Do que não cabe dúvida é que, como observa a Invisible Children, o número de vítimas do LRA diminuiu drasticamente nos últimos três anos. Segundo os dados desta organização, no último mês foi possível documentar a morte de apenas um civil nas mãos do LRA. No ano passado foram 75, ao passo que o cômputo desde dezembro de 2008 chega a 2.329 mortos. Tudo isto coincide com a chegada, em 2011, de uma centena de assessores norte-americanos para auxiliarem os soldados ugandenses.

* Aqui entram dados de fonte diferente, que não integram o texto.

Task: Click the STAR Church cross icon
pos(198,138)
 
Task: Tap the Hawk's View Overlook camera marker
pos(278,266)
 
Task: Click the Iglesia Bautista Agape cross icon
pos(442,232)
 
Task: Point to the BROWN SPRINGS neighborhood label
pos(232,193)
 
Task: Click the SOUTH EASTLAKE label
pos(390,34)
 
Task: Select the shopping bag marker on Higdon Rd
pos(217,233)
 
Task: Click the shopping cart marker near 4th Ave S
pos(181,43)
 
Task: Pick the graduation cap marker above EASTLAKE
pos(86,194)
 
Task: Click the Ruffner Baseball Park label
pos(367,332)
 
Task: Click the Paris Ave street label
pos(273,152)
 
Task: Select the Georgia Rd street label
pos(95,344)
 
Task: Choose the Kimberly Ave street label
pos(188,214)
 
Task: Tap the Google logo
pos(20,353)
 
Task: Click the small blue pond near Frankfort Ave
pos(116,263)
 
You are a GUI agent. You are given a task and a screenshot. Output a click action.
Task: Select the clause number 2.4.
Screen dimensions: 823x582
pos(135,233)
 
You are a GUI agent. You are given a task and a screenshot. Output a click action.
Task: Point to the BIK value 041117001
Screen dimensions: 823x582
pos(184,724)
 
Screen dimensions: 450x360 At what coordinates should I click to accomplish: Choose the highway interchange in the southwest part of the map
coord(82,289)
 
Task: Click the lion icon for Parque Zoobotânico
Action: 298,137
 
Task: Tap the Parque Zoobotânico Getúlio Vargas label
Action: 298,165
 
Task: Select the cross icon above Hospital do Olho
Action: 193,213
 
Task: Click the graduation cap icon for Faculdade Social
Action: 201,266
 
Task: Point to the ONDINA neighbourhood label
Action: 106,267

Mas o combate a Kony não é travado apenas com satélites e missões em países vizinhos. No norte de Uganda, em localidades como Gulu e Kitgum, continua-se lutando pela reabilitação de ex-combatentes, mulheres de ex-membros do LRA e crianças nascidas em cativeiro; vítimas da violência sexual, de feridas de guerra, de maus tratos.... “As comunidades não estão preparadas para receber as crianças soldados”, afirma James Ronald Ojok, pesquisador do Refugee Law Program. “Lá, as aldeias rejeitam acolher e expulsam as mulheres de combatentes da ativa ou de paradeiro desconhecido.”

Muitas crianças recrutadas como soldados, conforme registrou esta organização com sede em Kampala, não são aceitas por seus pais ou inclusive chegam a se sentir rejeitadas pela escola, voltando a pegar em armas, as quais estão agora em poder do Exército. “O que vão fazer, se foram guerrilheiros a vida inteira?” É o estigma que Kony deixou em suas vidas. Chegam muitos desertores? “Desde que eles foram para a República Centro-Africana e o Congo são menos; há muita distância e medo”, responde Ojok. “Mas, se o conflito terminar, receberemos muitos.”